EHarmony realized it was more cost-effective to rely on an outside alerting consolidation service to automate all incident resolution processes and decrease resolution downtime. The use of PagerDuty's advanced analytics capabilities also helped eHarmony gain a better understanding of problems so that it could restructure response processes and improve IT staff training to resolve problems more efficiently.

Architect an efficient alerting flow

Mustamandy also said that it is good practice to leverage this operations incident data to improve operations processes and development. EHarmony uses the PagerDuty service to set up groups, and the tool allows them to summarize the number of different types of alerts sent to each group, as well as the types of issues that occur. He said this makes it easy to see how many alerts go to each group so that eHarmony can decide what its DevOps teams need to focus on.

Another good practice is to look at ways of moving beyond email and text messages by themselves, which make it difficult to integrate in a coherent way. Mustamandy said, "The biggest issue with [Short Message Service] was that many of the applications we were monitoring had no direct SMS integration. In addition, if we just relied on SMS, it was difficult to focus on the reporting and identify key metrics to improve upon."
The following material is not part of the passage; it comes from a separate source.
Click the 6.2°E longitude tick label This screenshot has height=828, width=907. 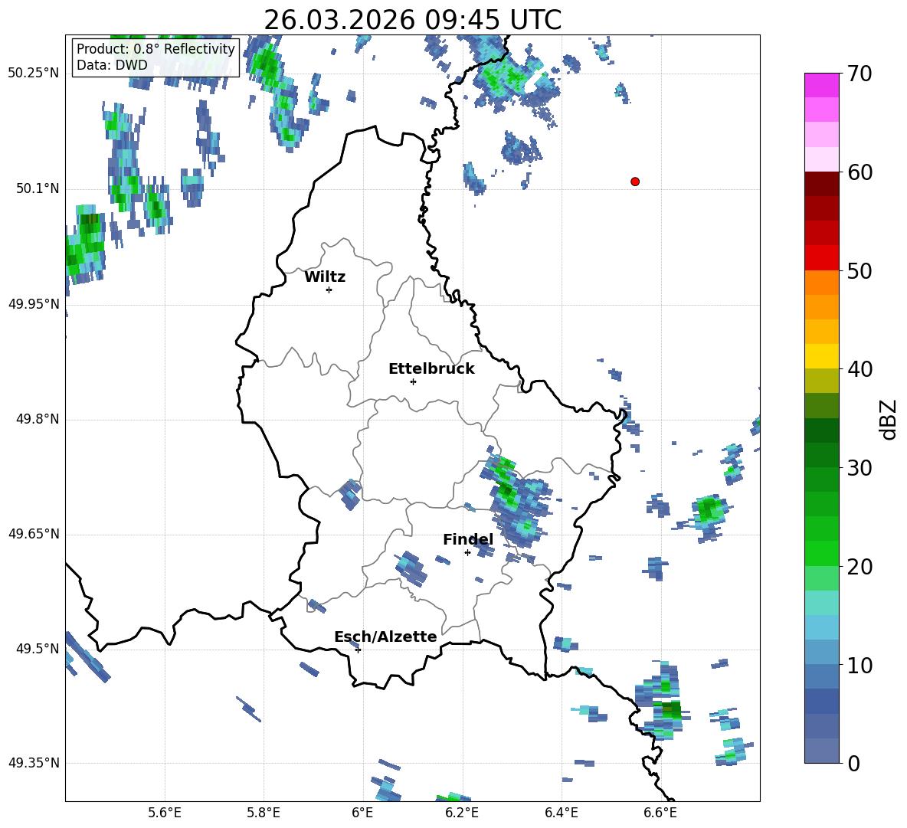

EHarmony has been experimenting with integrating Shinken for distributed monitoring combined with Nagios as the main collection point for data. Shinken is a monitoring aggregation point, but it does not have a built-in paging system. In contrast, eHarmony's current solution sends SMS texts, provides more comprehensive alerting information via an app, and then stores a record of issues for subsequent analysis. Having a dedicated mobile DevOps integration tool like PagerDuty helps streamline the collection and distribution of IT data more efficiently than Shinken and Nagios, said Mustamandy.

Automate the fixes when possible

Going forward, eHarmony would like to further automate the issue resolution process. Mustamandy recommends that enterprises consider leveraging cloud platforms like OpenStack for automatically spinning up new virtual machines. He believes that the right integration strategy would allow continuous integration servers like Puppet and Chef to automatically resolve issues without having to bother a live person at three in the morning.

"If someone can't act on a problem, there is no need to alert them," Mustamandy said. "But the enterprise should still log these issues so that underlying problems can be resolved during working hours. At the end of the day this will lead to happier programmers and Ops teams and more reliable enterprise architectures."